The fishing industry, lead by the American Sportfishing Association, has seen the light and is very supportive of exploring ways self-reporting can improve management. Managing bodies like the Florida Fish and Wildlife Conservation Commission (FWC) and the SAFMC likewise are ready to explore new possibilities and have taken the initial risk of partnering with Angler Action to try to move things forward. There will be some push-back from the highest levels of fishery management, and that is understandable because of a concept mentioned above: accountability. But they will come around, once they see we aren’t trying to do anything other than help them improve the system.

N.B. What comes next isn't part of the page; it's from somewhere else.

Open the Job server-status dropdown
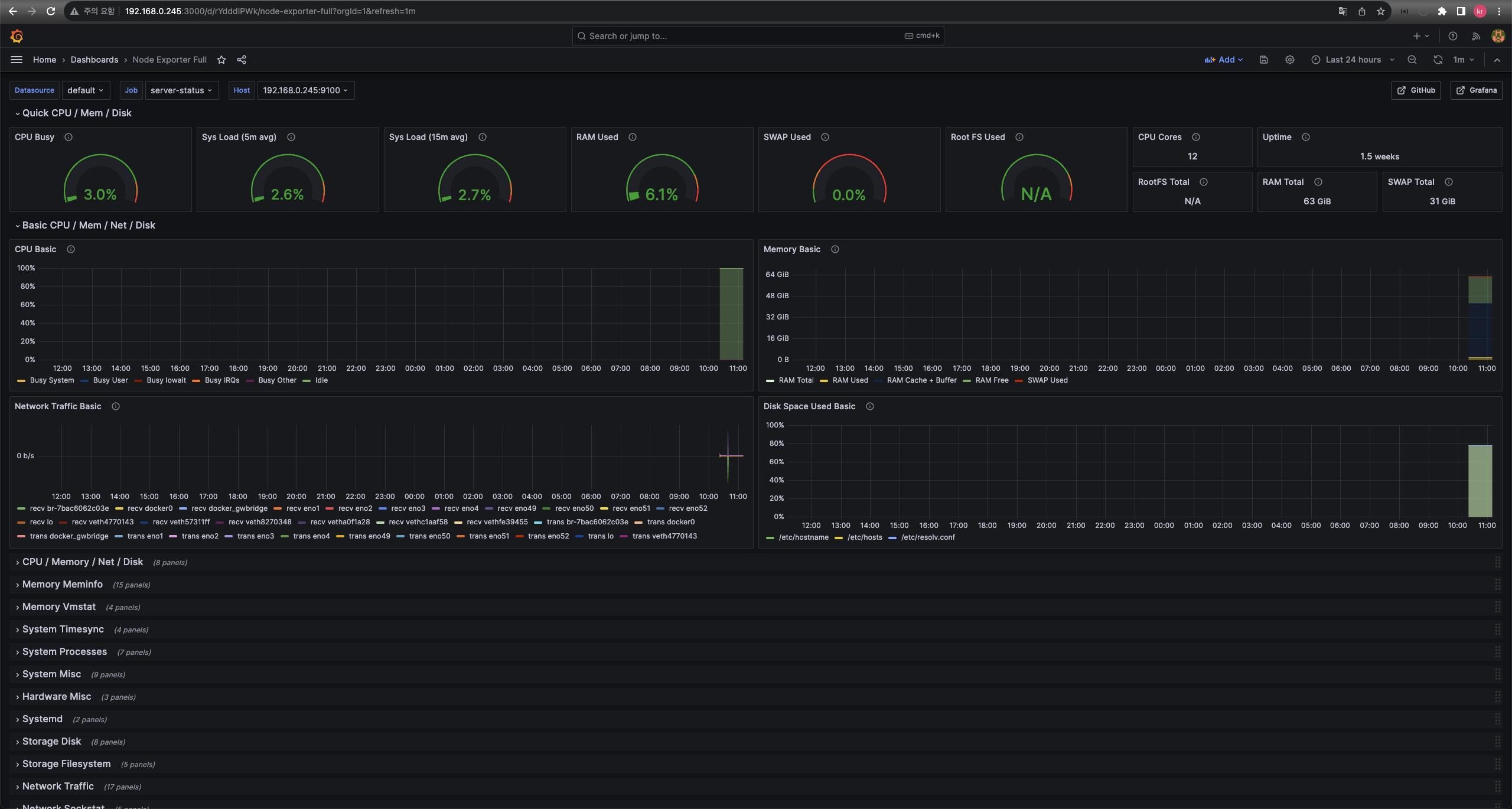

Surprisingly, the biggest obstacle is you. And me, and the other people who fish. We aren’t taking advantage of the opportunity and logging in the numbers we should. Angler Action has some 180,000 fish logged – a great number. Much has been learned. But we should be logging that many every few months.
After speaking to hundreds of fishing clubs, I have seen how anglers understand the need. I can reflect back to hundreds, if not thousands, of instances when I saw people in the crowd suddenly understand the value of logging in iAngler or MyFishCount. I also see plenty of skeptics, which is also understandable. There are decades of mistrust we are trying to peel back and work through.
Here’s where we are today: If you think you have a valid reason to NOT log your catch in iAngler, I challenge you to tell me. I have heard them all. Nothing you can say can stymie me anymore. It’s come to a very simple question – are you ready to contribute a few minutes of your fishing day to help improve the management process? If so, the rewards we can reap are exponential.
I ask that you do what I do. Download iAngler and MyFishCount. Log valid fishing trips in each of them (not the same trip though). Both are free, both have associated websites where you can tinker with your trip info (www.angleraction.org and www.myfishcount.com).
If you have a question about the data, or the app, or website, or technology, or anything related to fishery management, just reach out to me directly at firstname.lastname@example.org. If you want to test your excuse for not logging, try me. I’ll respond. I won’t know the answer to every question, but I’ve made a lot of friends in the fishery science world, and someone will be able to help us find the answers.
If nothing else, iAngler has opened pathways of communication between managers and us anglers. The Angler Action Foundation will continue to push things forward, learn from our victories and mistakes, and strive to improve our fisheries through research, education, and conservation.